To be done:
Please copy all of the material below word for word, leaving the pictures out.

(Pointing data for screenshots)
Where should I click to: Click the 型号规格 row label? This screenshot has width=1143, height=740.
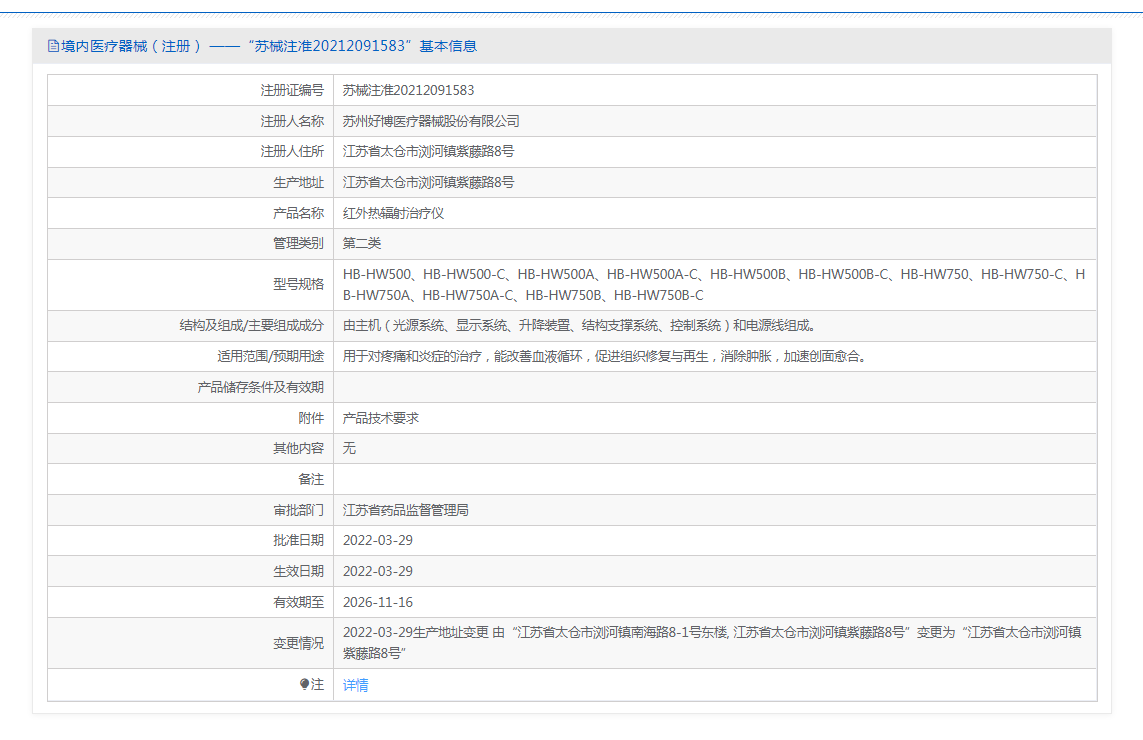click(x=298, y=284)
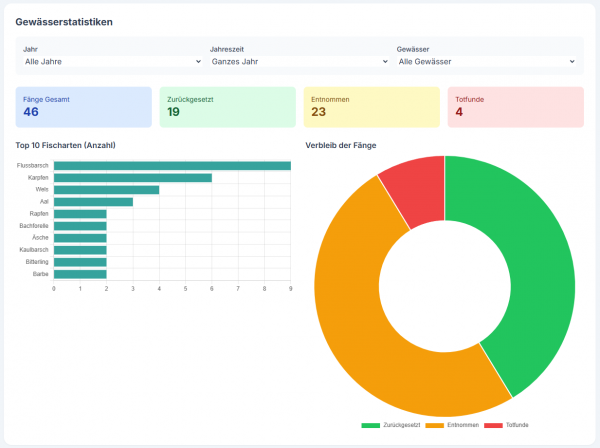
Task: Select the Karpfen bar
Action: 132,178
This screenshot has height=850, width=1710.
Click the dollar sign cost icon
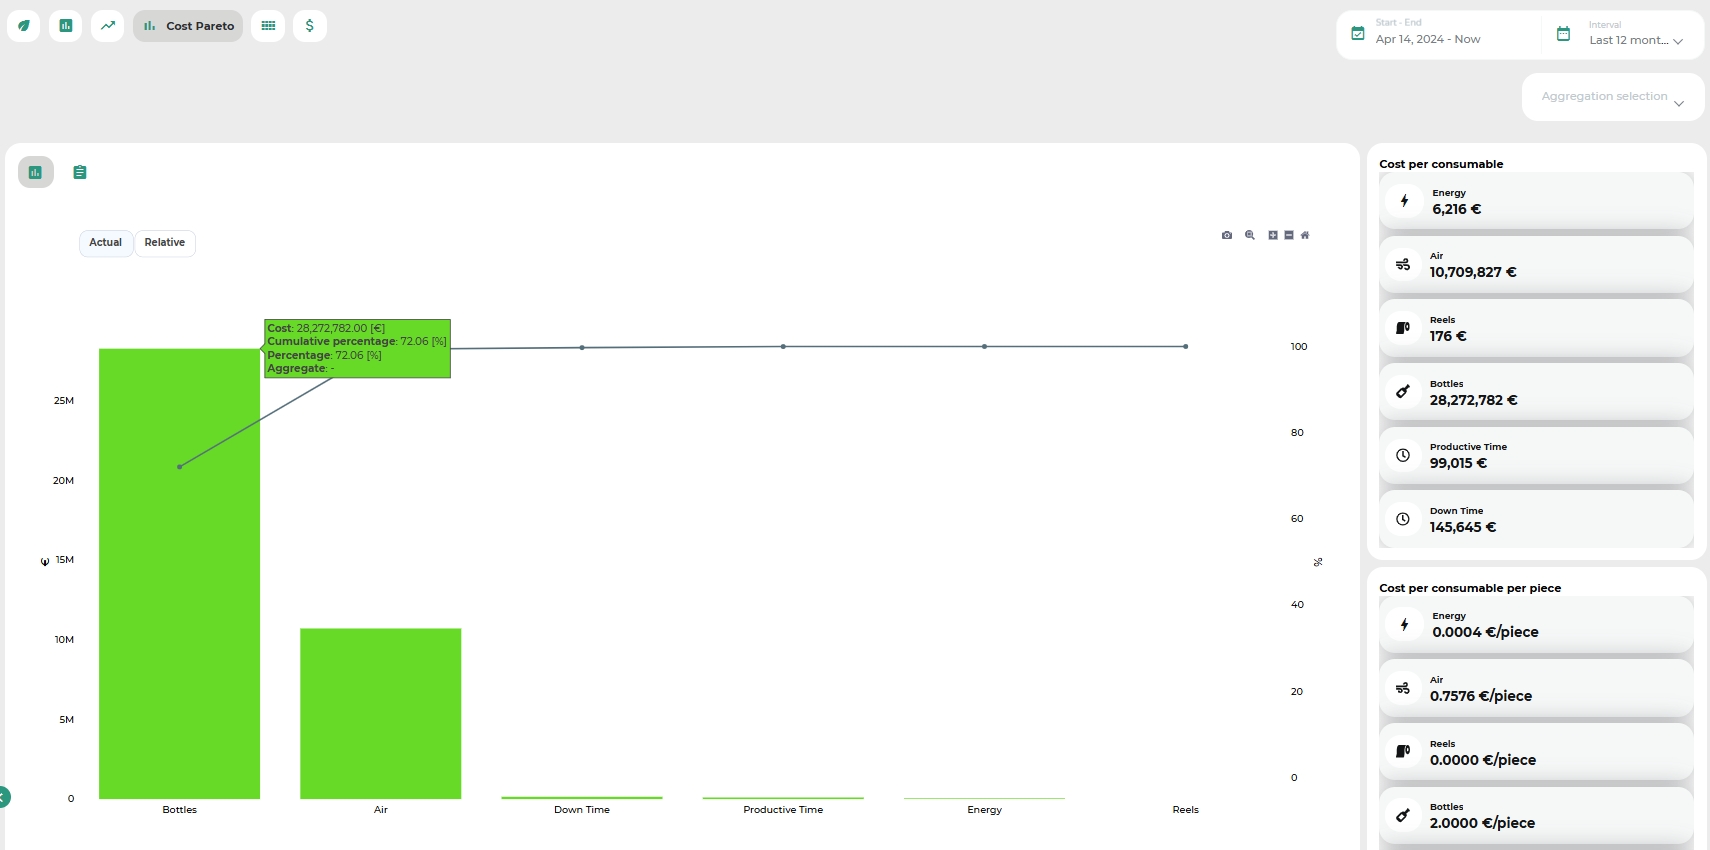(x=310, y=26)
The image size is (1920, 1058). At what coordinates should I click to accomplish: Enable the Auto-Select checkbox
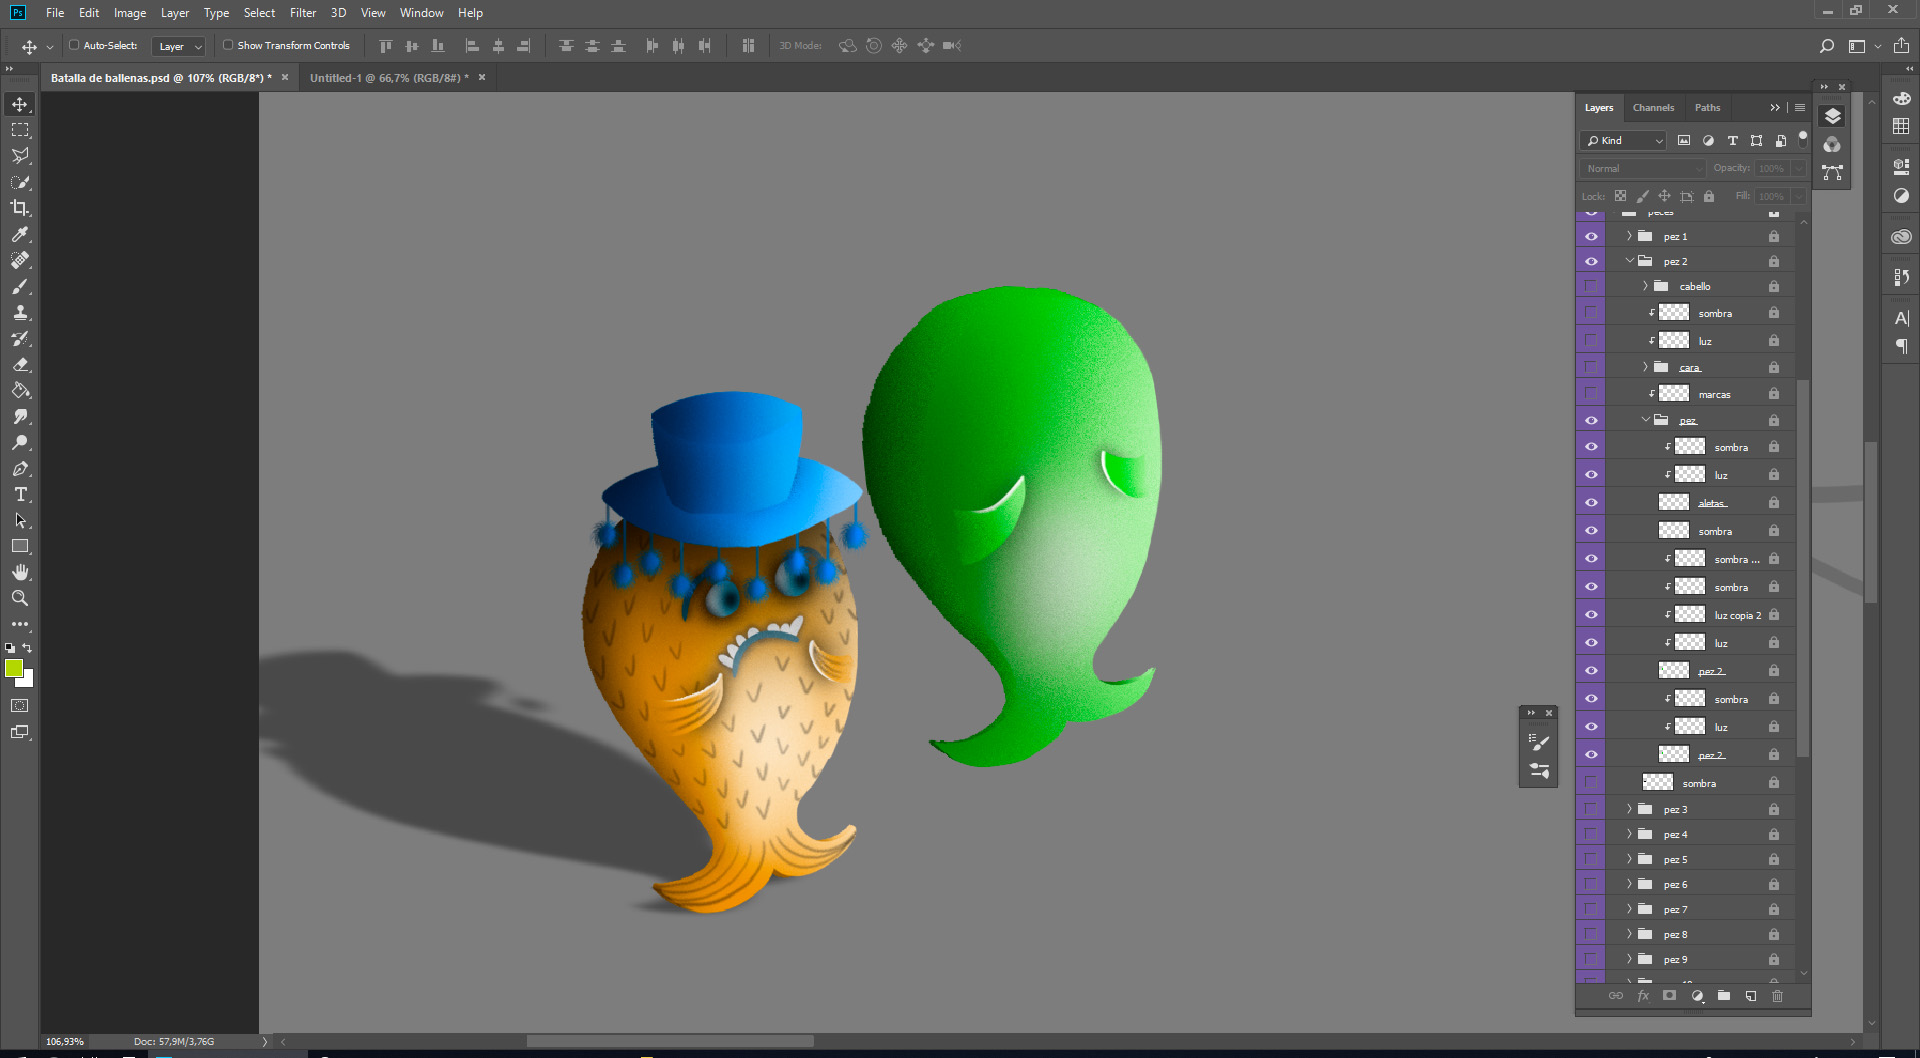74,45
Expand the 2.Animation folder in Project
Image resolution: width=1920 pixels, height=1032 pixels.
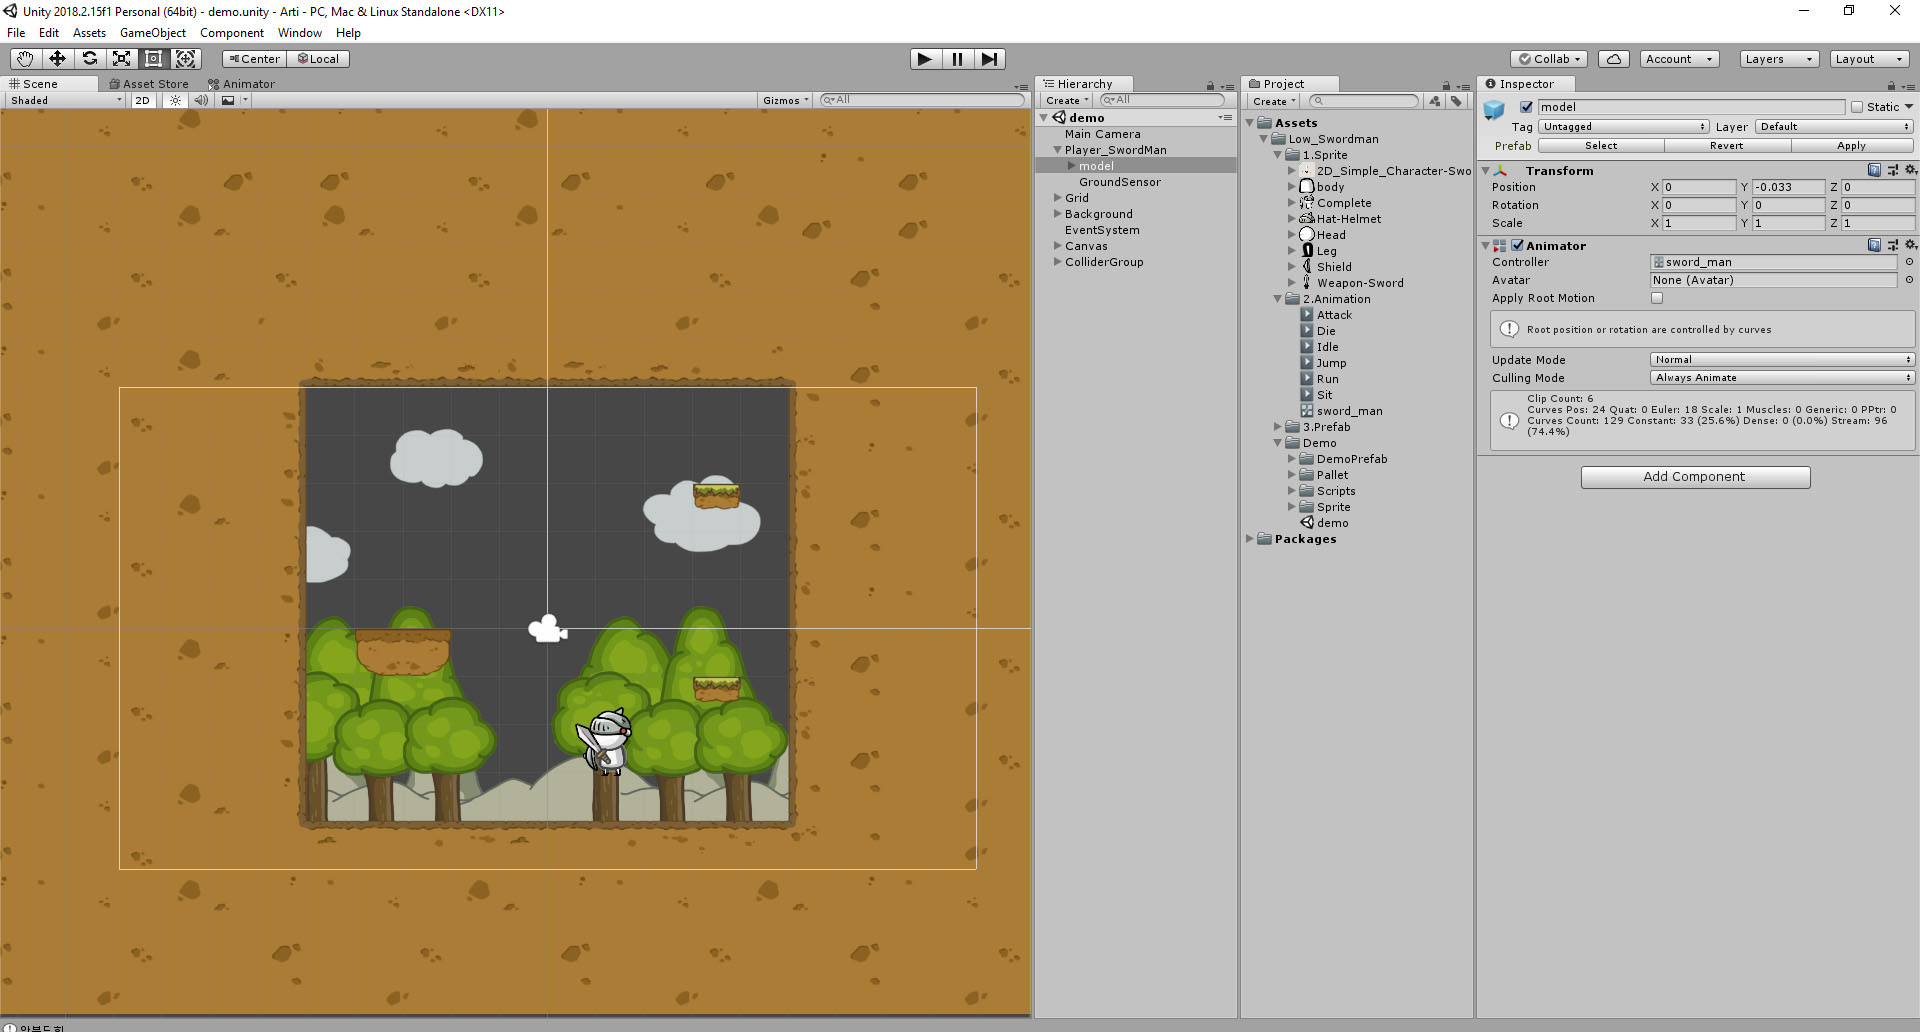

Correct result:
Where should I click to: Click the 型号规格 row label? This screenshot has width=1143, height=740.
click(x=298, y=284)
Task: Select the Karpfen bar
Action: 132,178
This screenshot has height=850, width=1710.
Click the dollar sign cost icon
(x=310, y=26)
The image size is (1920, 1058). At what coordinates should I click to accomplish: Enable the Auto-Select checkbox
74,45
Expand the 2.Animation folder in Project
Image resolution: width=1920 pixels, height=1032 pixels.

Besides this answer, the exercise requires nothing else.